WHAT IS REQUIRED ▸
What is needed is every line of the material that contains "agent".

PROVIDED ENTRIES ▸
___
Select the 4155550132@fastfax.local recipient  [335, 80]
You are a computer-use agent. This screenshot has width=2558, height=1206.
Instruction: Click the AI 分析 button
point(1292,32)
___
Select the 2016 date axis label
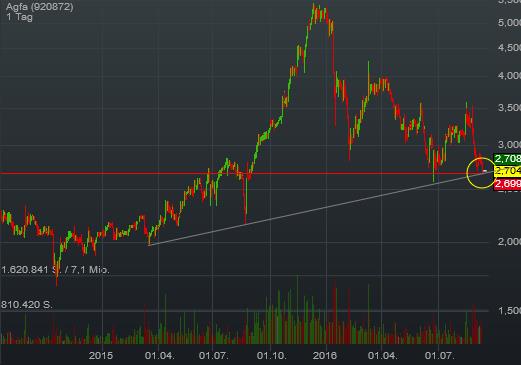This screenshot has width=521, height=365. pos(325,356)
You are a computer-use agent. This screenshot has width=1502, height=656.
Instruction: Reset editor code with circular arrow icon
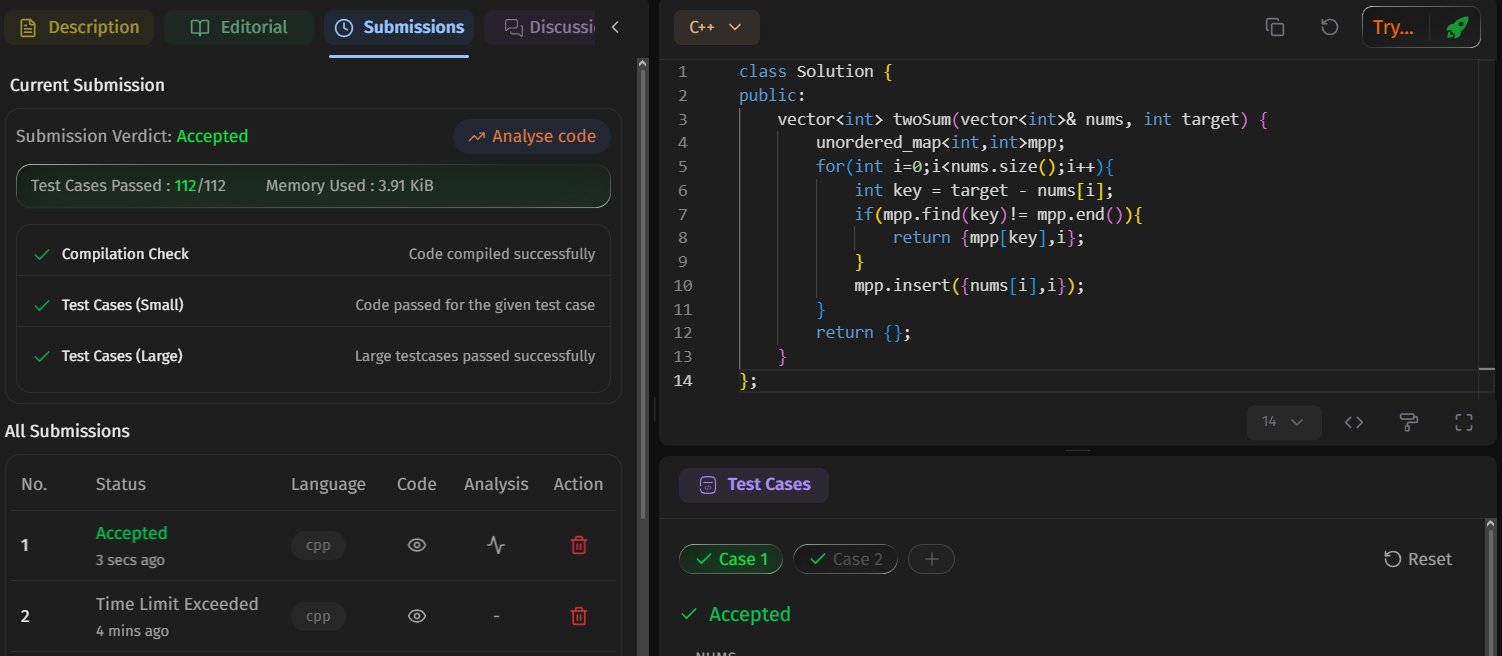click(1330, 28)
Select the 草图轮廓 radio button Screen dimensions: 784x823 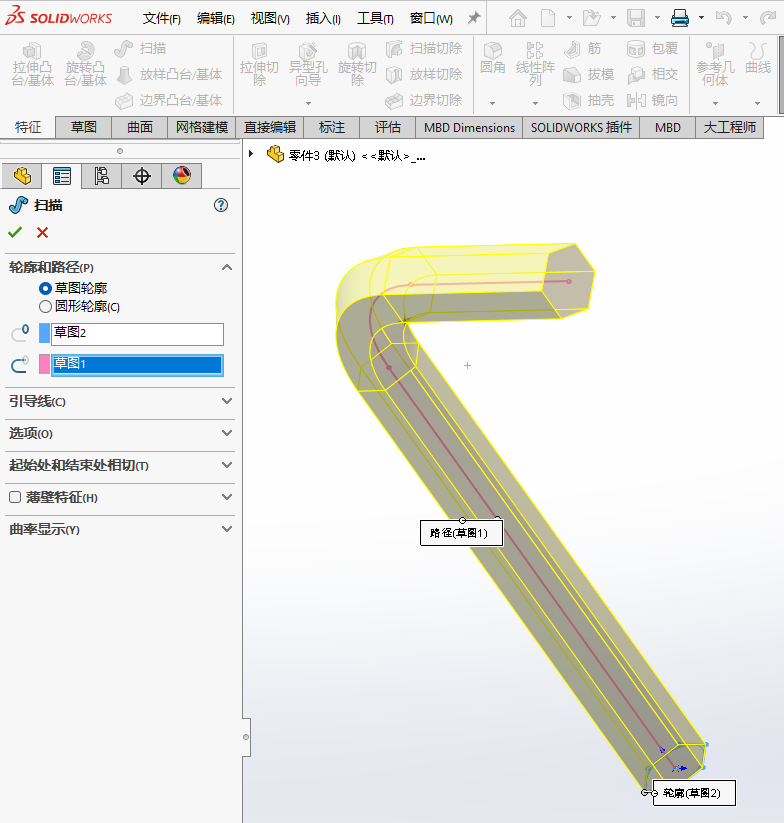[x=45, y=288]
___
TASK SOLUTION ▸
You are a computer-use agent. This screenshot has width=2558, height=1206.
You are a computer-use agent. This screenshot has width=1502, height=656.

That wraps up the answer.